By Jitender Dabas“Home is not a place… it’s a feeling.” “Home is where the heart is.” The idea of home and our relationship with it has been fairly romantic.
And even more romantic has been the notion of coming back home.
As someone said, “Life takes you unexpected places, love brings you home.” We came back home from school, work, hostel, business trips, interviews and exams, shopping and even holidays.
We stepped out to work, study, do the tough things and came back to the comfort of home.
It was an emotional and physiological recharge.
That’s what home meant to us.
Coming back home always had a higher emotional currency than stepping out.
Until Covid came and changed that.
When the pandemic hit the world last year, we were told to stay home and protect ourselves.
As the fear of corona loomed outside the four walls of home, we transformed it from a cocoon to a bunker.
We created barricades to stop the infection from entering our homes and we stocked up for lockdowns.
Sanitisers at the entrance and scrutiny of who can come in introduced the layer of guardedness to make it a fortress.
The warm invitation was replaced with hesitant caution for even friends and family.
Everything and everyone coming from outside was put through the process of disinfection.
Once the realisation dawned upon us that Covid was not going away anytime soon the hoped of going back to a pre-Covid normalcy evaporated and we started preparing to live with the virus.
And so came work-from-home, study-from-home and do-everything-from-home life.
And that required a significant reset to our idea of home as we had constructed it in our heads and also hearts.
We had to rearrange, recalibrate and repurpose our homes to this new reality.
Till now, we used to go out to ‘perform’.
We got ready at home and went to our different places of performance — school, college, workplace, social engagements, etc.
Home was only for preparation and recharge and not for performance..
except those few times when we invited guests over for special occasions when it dressed up and helped us project and connect.
But even at those times the codes were welcoming and inviting.
Homes and its spaces have always been conceptualised for ease and not necessarily for efficiency.
Home was a place where you could literally waste yourself without getting judged.
Dining tables were for idle chatter, sofas for sprawling.
Home was a place for comfort.
But work from home altered all that significantly .
The home acquired a new function in our lives.
Now, we had to perform from home.
And our homes had to help us do that.
The dining tables had to now help us do Zoom calls and online classes.
Multiple people in the middle-class working homes meant that the living rooms evolved into co-working spaces.
Earlier, we needed areas to bring people together.
We now need places to give them separation.
As homes became the place of performance, the new code for home became productivity.
Every space at home was now evaluated on efficiency and its ability to help us “perform better”.
New furniture was added, old one was reorganised.
Every nook and corner was utilised.
Even the inconspicuous walls and curtains had to play their roles in providing us the backdrops for our performances.

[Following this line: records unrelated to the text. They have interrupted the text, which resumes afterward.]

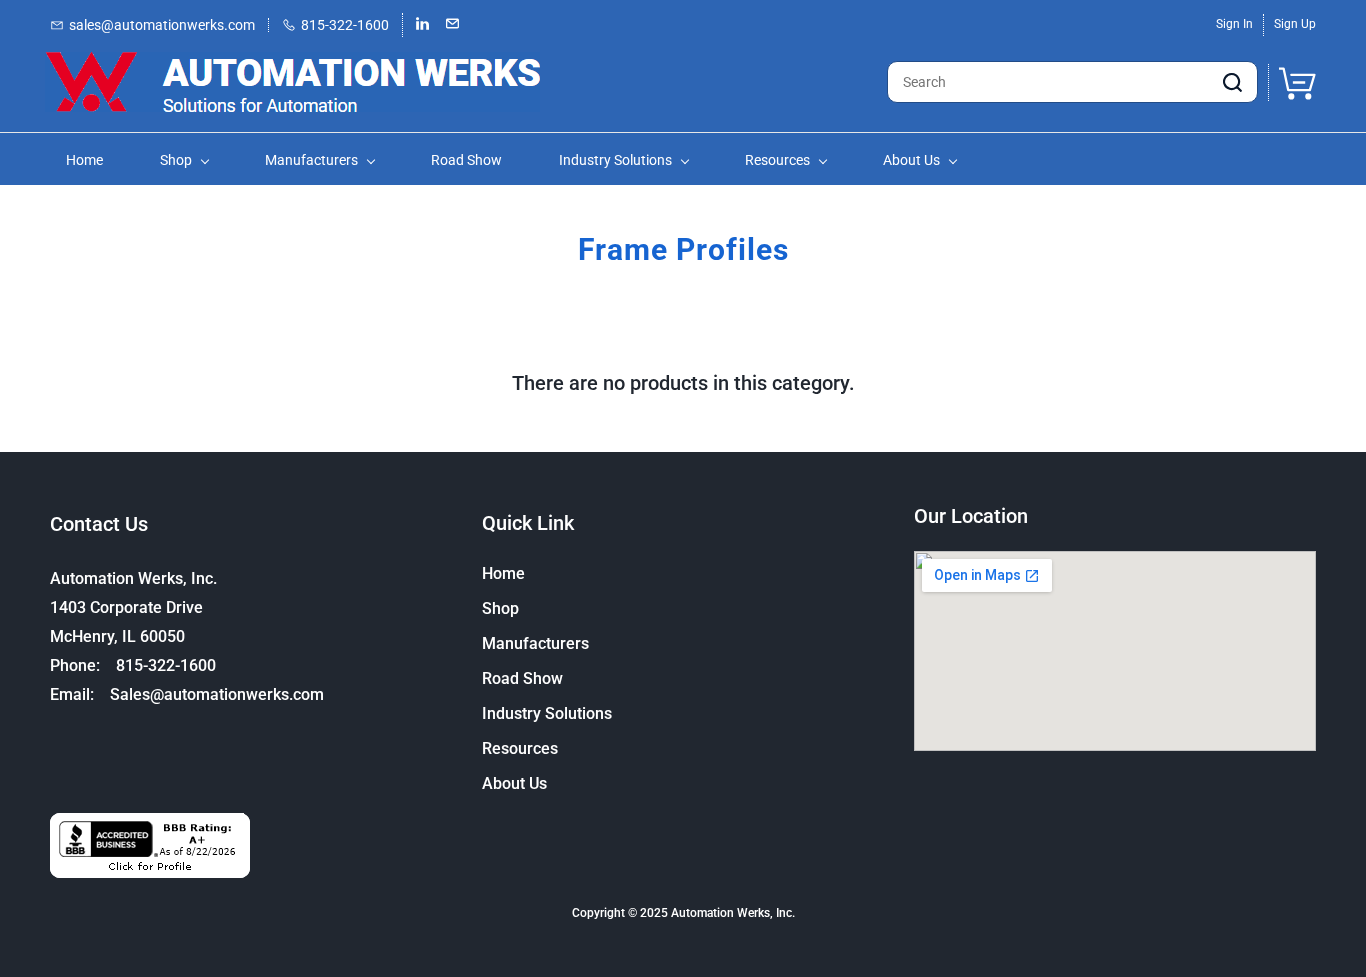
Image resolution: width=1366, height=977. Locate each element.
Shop (500, 608)
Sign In (1234, 24)
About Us (514, 783)
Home (503, 573)
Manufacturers (535, 643)
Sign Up (1295, 24)
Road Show (522, 678)
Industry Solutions (547, 713)
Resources (520, 748)
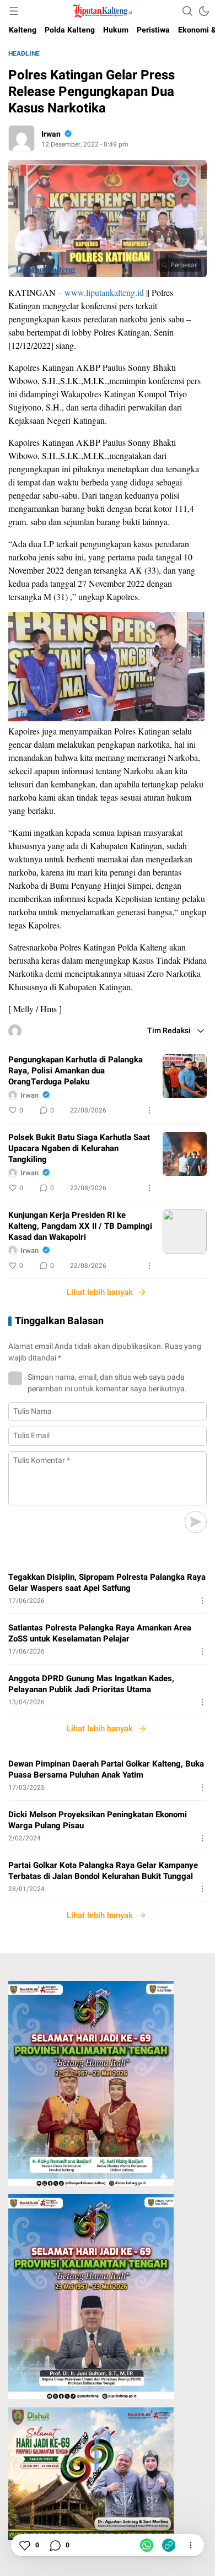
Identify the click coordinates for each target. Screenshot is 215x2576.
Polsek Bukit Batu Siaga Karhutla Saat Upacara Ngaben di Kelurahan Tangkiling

The metamorphosis had happened: from home sweet home to home safe home and then to home smart home.
When the second wave hit us all the home had to step up one more level.

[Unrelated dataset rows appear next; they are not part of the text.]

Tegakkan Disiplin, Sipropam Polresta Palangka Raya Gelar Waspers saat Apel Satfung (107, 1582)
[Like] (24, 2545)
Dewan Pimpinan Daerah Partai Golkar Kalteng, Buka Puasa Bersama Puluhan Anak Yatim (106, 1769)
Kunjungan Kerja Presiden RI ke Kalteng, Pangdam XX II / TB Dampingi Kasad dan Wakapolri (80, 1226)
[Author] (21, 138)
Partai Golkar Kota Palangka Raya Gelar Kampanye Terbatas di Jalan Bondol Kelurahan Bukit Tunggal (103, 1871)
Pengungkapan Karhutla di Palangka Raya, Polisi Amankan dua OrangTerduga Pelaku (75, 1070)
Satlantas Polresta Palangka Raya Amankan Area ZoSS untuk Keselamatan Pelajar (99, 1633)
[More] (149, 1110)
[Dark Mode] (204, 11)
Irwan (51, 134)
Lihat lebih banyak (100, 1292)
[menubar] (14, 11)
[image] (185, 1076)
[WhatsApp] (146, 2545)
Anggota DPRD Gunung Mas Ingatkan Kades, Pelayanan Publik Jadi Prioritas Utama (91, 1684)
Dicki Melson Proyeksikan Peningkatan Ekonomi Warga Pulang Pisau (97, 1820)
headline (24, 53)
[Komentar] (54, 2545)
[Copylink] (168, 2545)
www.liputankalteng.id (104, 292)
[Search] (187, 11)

The structure of the house was now re-thought to evaluate its healthcare capabilities — the room that is best for isolating infected people for two weeks so that others could be protected and they can continue their lives.
Even inside our homes the careless ease had to now give way to the discipline of wearing masks & social distancing.

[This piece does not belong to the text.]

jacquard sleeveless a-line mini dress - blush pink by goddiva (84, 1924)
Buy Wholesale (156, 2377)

From careless abandon to the protocols of a structured environment.
As a result of all this over the last one year our emotional idea of home has been altered a little.
As the home acquired the less warm codes of a workplace, it no longer remained the place which was about “comfort and ease”.
And hence, even fuelling the reverse desire to go out to get that ‘relief’.
Hopefully, this will change.
The pandemic and its fear will go away completely at some time and we will be back to our workplaces, schools, colleges and hostels.
And the yearning to come back home will also make a comeback.